Which is the same as provided in this answer. Using an efficient clamp implementation:

double clamp(double v)
{
  const double t = v < 0 ? 0 : v;
  return t > 1.0 ? 1.0 : t;
}

and ensuring your value t is in [-1, 1], then jet color is simply:

double red   = clamp(1.5 - std::abs(2.0 * t - 1.0));
double green = clamp(1.5 - std::abs(2.0 * t));
double blue  = clamp(1.5 - std::abs(2.0 * t + 1.0));

As shown in the above link on implementing clamp, the compiler may optimize out branches. The compiler may also use intrinsics to set the sign bit for std::abs eliminating another branch.

"Hot-to-Cold"

A similar treatment can be used for the "hot-to-cold" color mapping. In this case the basis and color functions are:

N(t) = clamp(2 - |2t|)

r(t)=N(t-1), g(t) = N(t), b(t) = N(t+1)

And the hot-to-cold plot for [-1, 1]:

Hot-to-cold plot

OpenGL Shader Program

Eliminating explicit branches makes this approach efficient for implementing as an OpenGL shader program. GLSL provides built-in functions for both abs and clamp that operate on 3D vectors. Vectorizing the color calculation and preferring built-in functions over branching can provide significant performance gains. Below is an implementation in GLSL that returns the RGB jet color as a vec3. Note that the basis function was modified such that t must lie in [0,1] rather than the range used in the other examples.

vec3 jet(float t)
{
  return clamp(vec3(1.5) - abs(4.0 * vec3(t) + vec3(-3, -2, -1)), vec3(0), vec3(1));
}
3
votes

I'm not really sure why there are so many complex answers to this simple equation. Based on the MatLab JET Hot-to-Cold color map chart and graph plot posted above in Amro's comment (thank you), the logic is very simple to calculate the RGB values using high-speed/basic math.

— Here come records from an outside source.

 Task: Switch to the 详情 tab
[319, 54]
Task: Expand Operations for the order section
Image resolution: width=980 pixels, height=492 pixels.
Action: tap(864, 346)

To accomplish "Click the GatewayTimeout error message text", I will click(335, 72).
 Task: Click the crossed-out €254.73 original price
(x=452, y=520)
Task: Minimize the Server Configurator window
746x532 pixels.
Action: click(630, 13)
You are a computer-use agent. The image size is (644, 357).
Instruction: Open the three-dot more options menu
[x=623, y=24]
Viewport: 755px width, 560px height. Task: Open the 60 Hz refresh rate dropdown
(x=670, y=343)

I use the following function for live-rendering normalized data to display spectrograms and it's incredibly fast and efficient with no complex math outside double precision multiplication and division, simplified by ternary logic chaining. This code is C# but very easily ported to almost any other language (sorry PHP programmers, you're out of luck thanks to abnormal ternary chain order).

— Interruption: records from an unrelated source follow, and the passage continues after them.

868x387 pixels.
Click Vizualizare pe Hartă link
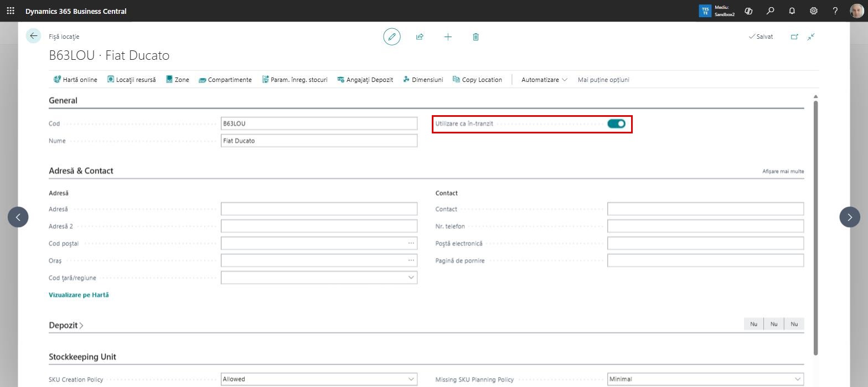point(79,295)
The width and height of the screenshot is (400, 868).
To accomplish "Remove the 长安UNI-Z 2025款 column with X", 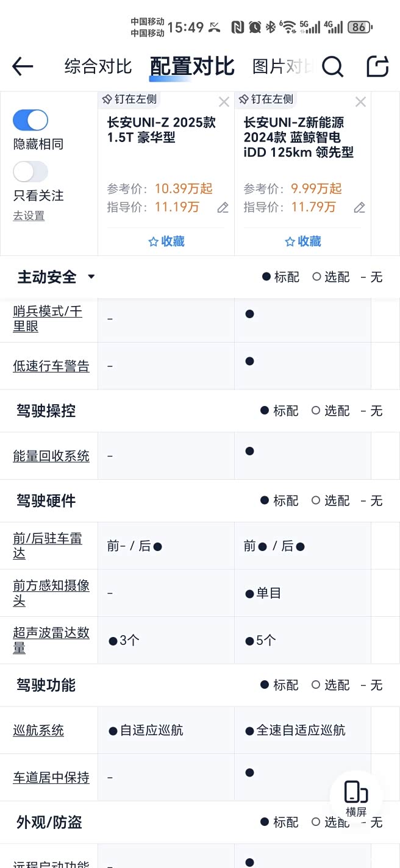I will (x=224, y=102).
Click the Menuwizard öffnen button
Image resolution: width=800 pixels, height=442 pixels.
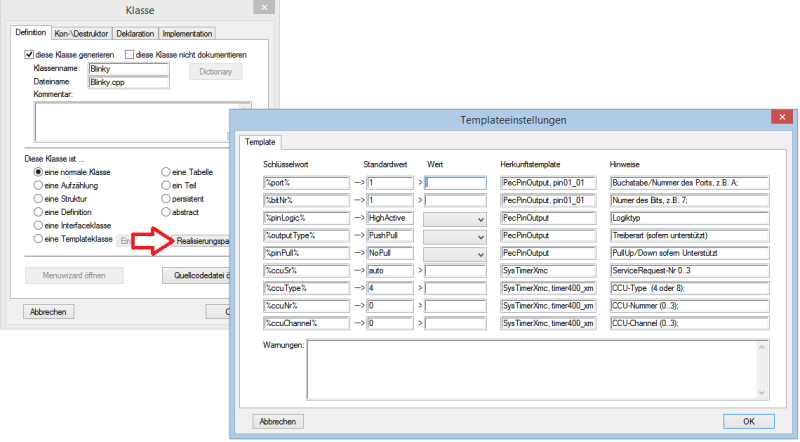(x=72, y=274)
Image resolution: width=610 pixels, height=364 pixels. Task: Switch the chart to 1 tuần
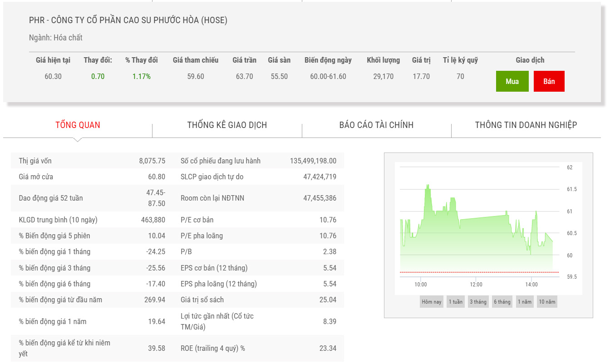point(455,302)
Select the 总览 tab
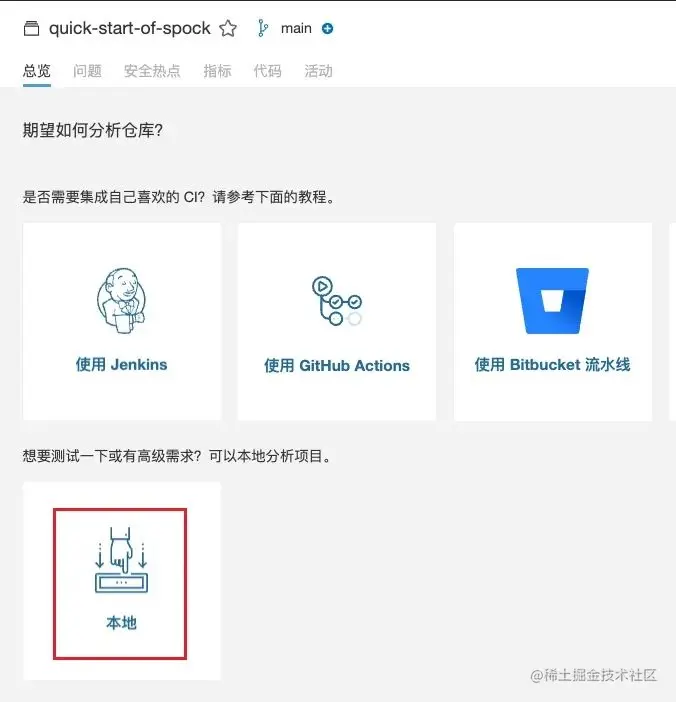Viewport: 676px width, 702px height. (37, 71)
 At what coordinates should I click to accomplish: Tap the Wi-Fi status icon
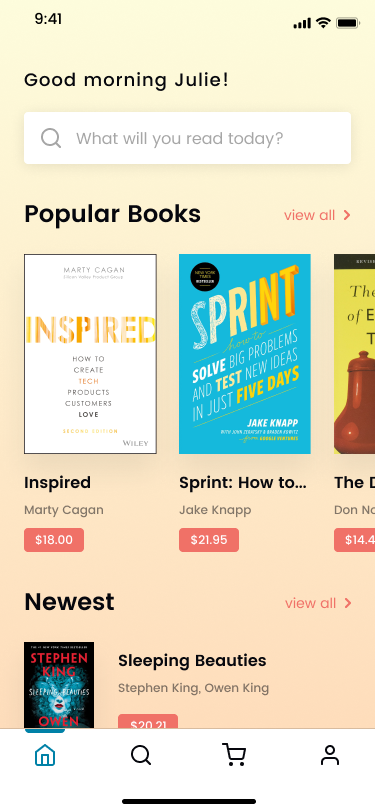(324, 23)
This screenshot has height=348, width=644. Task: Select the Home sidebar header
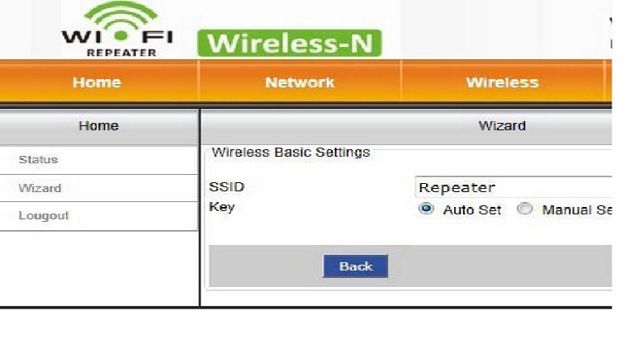click(x=98, y=125)
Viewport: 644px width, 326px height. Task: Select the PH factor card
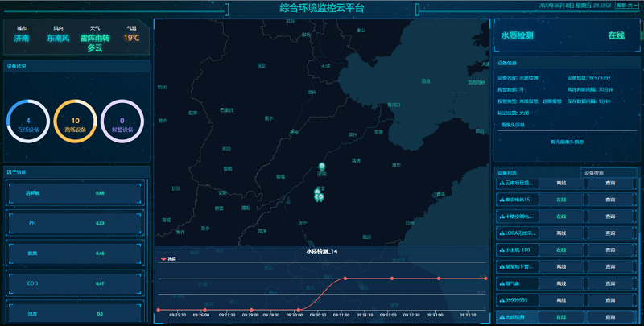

public byte[] GetMatlabRgb(double ordinal)
{
    byte[] triplet = new byte[3];
    triplet[0] = (ordinal < 0.0)  ? (byte)0 : (ordinal >= 0.5)  ? (byte)255 : (byte)(ordinal / 0.5 * 255);
    triplet[1] = (ordinal < -0.5) ? (byte)((ordinal + 1) / 0.5 * 255) : (ordinal > 0.5) ? (byte)(255 - ((ordinal - 0.5) / 0.5 * 255)) : (byte)255;
    triplet[2] = (ordinal > 0.0)  ? (byte)0 : (ordinal <= -0.5) ? (byte)255 : (byte)(ordinal * -1.0 / 0.5 * 255);
    return triplet;
}

The function takes an ordinal range from -1.0 to 1.0 per the JET color specification, though this function does no sanity checking if you're outside that range (I do that before my call here).

So make sure you do sanity/bounds checking prior to calling this function or simply add your own limiting to cap the value when you implement it yourself.

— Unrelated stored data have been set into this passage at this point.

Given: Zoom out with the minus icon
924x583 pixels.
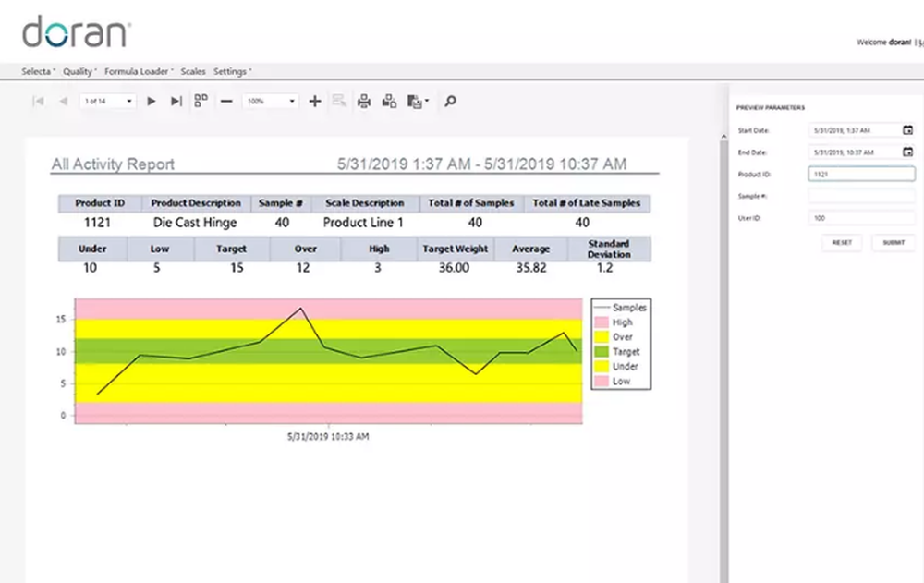Looking at the screenshot, I should pos(226,102).
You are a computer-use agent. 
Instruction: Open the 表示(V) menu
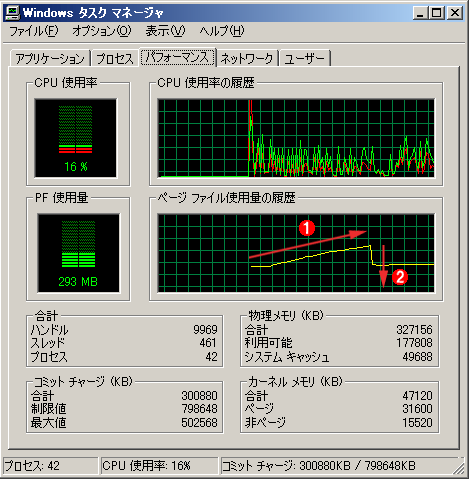(165, 31)
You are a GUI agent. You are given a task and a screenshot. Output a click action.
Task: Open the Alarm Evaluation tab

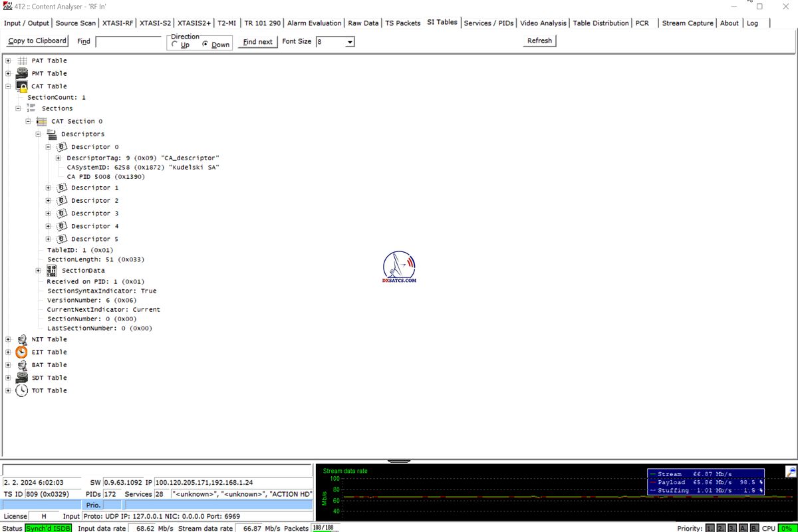(x=314, y=23)
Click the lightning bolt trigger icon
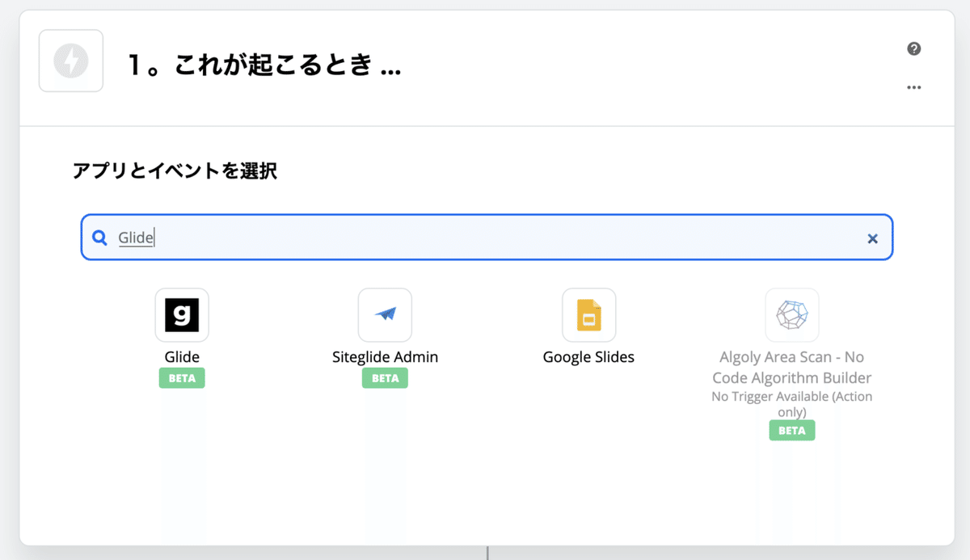This screenshot has height=560, width=970. (70, 61)
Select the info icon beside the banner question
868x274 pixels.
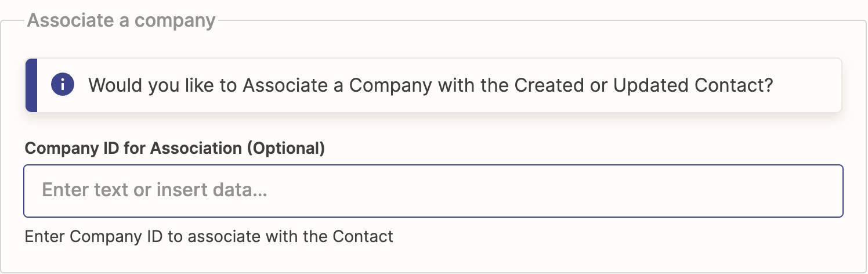click(63, 85)
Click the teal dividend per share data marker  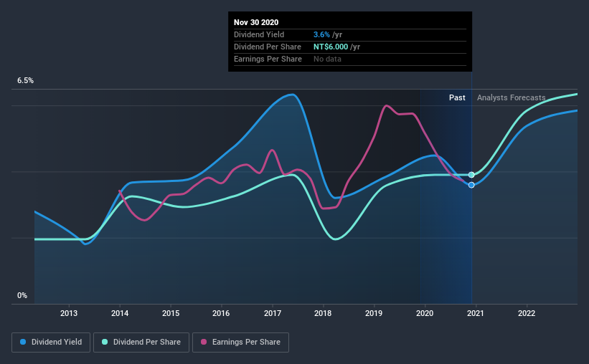(471, 175)
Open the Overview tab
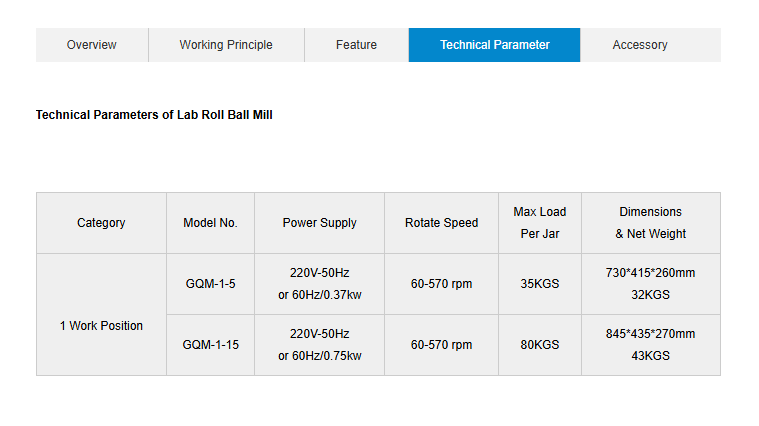Viewport: 759px width, 426px height. [x=92, y=45]
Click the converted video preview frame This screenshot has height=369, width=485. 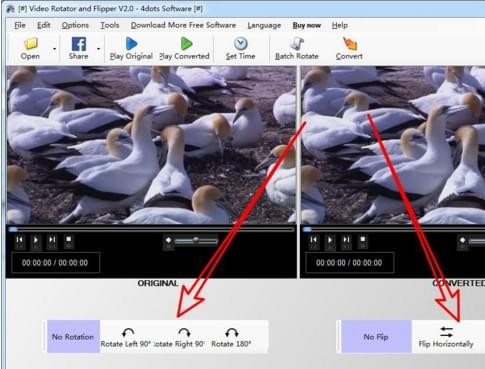393,145
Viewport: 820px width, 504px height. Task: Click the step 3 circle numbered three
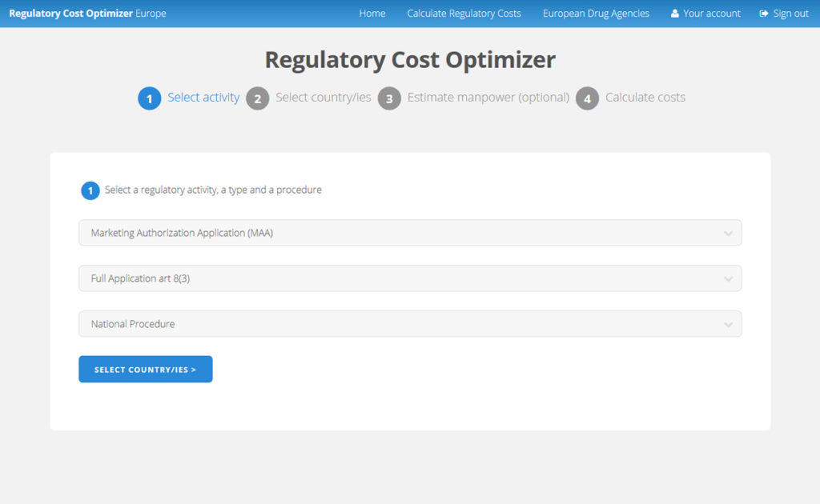(x=389, y=98)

This implementation does not take luminosity into consideration so may not be considered a purist implementation but gets you in the ballpark fairly well and is much faster.

1
votes

Seems like you have hue values of an HSL system and the saturation and lightness are implicit. Search for HSL to RGB conversion on the internet and you will find a lot of explanations, code etc. (Here is one link)

In your particular case, though, let's assume you are defaulting all color saturations to 1 and lightness to 0.5. Here is the formula you can use to get the RGB values:

Imagine for every pixel, you have h the value you read from your data.

hue = (h+1.0)/2;  // This is to make it in range [0, 1]
temp[3] = {hue+1.0/3, hue, hue-1.0/3};
if (temp[0] > 1.0)
    temp[0] -= 1.0;
if (temp[2] < 0.0)
    temp[2] += 1.0;

float RGB[3];
for (int i = 0; i < 3; ++i)
{
    if (temp[i]*6.0 < 1.0)
        RGB[i] = 6.0f*temp[i];
    else if (temp[i]*2.0 < 1.0)
        RGB[i] = 1;
    else if (temp[i]*3.0 < 2.0)
        RGB[i] = ((2.0/3.0)-temp[i])*6.0f;
    else
        RGB[i] = 0;
}

And there you have the RGB values in RGB all in the range [0, 1]. Note that the original conversion is more complex, I simplified it based on values of saturation=1 and lightness=0.5

Why this formula? See this wikipedia entry

1
votes

Java(Processing) code that will generate Jet and HotAndCold RGB. I created this code following the RGB distribution scheme in the post of Amro above.

color JetColor(float v,float vmin,float vmax){
       float r=0, g=0, b=0;
       float x = (v-vmin)/(vmax-vmin);
       r = 255*constrain(-4*abs(x-0.75) + 1.5,0,1);
       g = 255*constrain(-4*abs(x-0.50) + 1.5,0,1);
       b = 255*constrain(-4*abs(x-0.25) + 1.5,0,1);
       return color(r,g,b);
    }

color HeatColor(float v,float vmin,float vmax){
       float r=0, g=0, b=0;
       float x = (v-vmin)/(vmax-vmin);
       r = 255*constrain(-4*abs(x-0.75) + 2,0,1);
       g = 255*constrain(-4*abs(x-0.50) + 2,0,1);
       b = 255*constrain(-4*abs(x) + 2,0,1);
       return color(r,g,b);
    }
    //Values are calculated on trapezoid cutoff points in format y=constrain(a(x-t)+b,0,1)
    //Where a=((delta)y/(delta)x), t=x-offset value to symetric middle of trapezoid, and b=y-a(x-t) for the last peak point (x,y)
0
votes

This probably isn't exactly the same, but it may be close enough for your needs:

if (-0.75 > value) {
    blue = 1.75 + value;
} else if (0.25 > value) {
    blue = 0.25 - value;
} else {
    blue = 0;
}

if ( -0.5 > value) {
    green = 0;
} else if (0.5 > value) {
    green = 1 - 2*abs(value);
} else {
    green = 0;
}

if ( -0.25 > value) {
    red = 0;
} else if (0.75 > value) {
    red = 0.25 + value;
} else {
    red = 1.75 - value;
}